▸ Task goal:
Rewrite the items below, replacing "Open" with "Launch" throughout and leaving everything else the same.

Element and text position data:

──────

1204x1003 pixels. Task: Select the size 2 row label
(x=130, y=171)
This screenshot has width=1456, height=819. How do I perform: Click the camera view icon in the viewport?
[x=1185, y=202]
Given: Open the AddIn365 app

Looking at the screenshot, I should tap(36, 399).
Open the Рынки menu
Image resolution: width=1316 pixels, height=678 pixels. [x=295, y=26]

──────

▸ Written solution:
1204x1003 pixels. Task: Select the size 2 row label
(x=130, y=171)
This screenshot has width=1456, height=819. How do I perform: Click the camera view icon in the viewport?
[x=1185, y=202]
Given: Launch the AddIn365 app

Looking at the screenshot, I should tap(36, 399).
Launch the Рынки menu
Image resolution: width=1316 pixels, height=678 pixels. [x=295, y=26]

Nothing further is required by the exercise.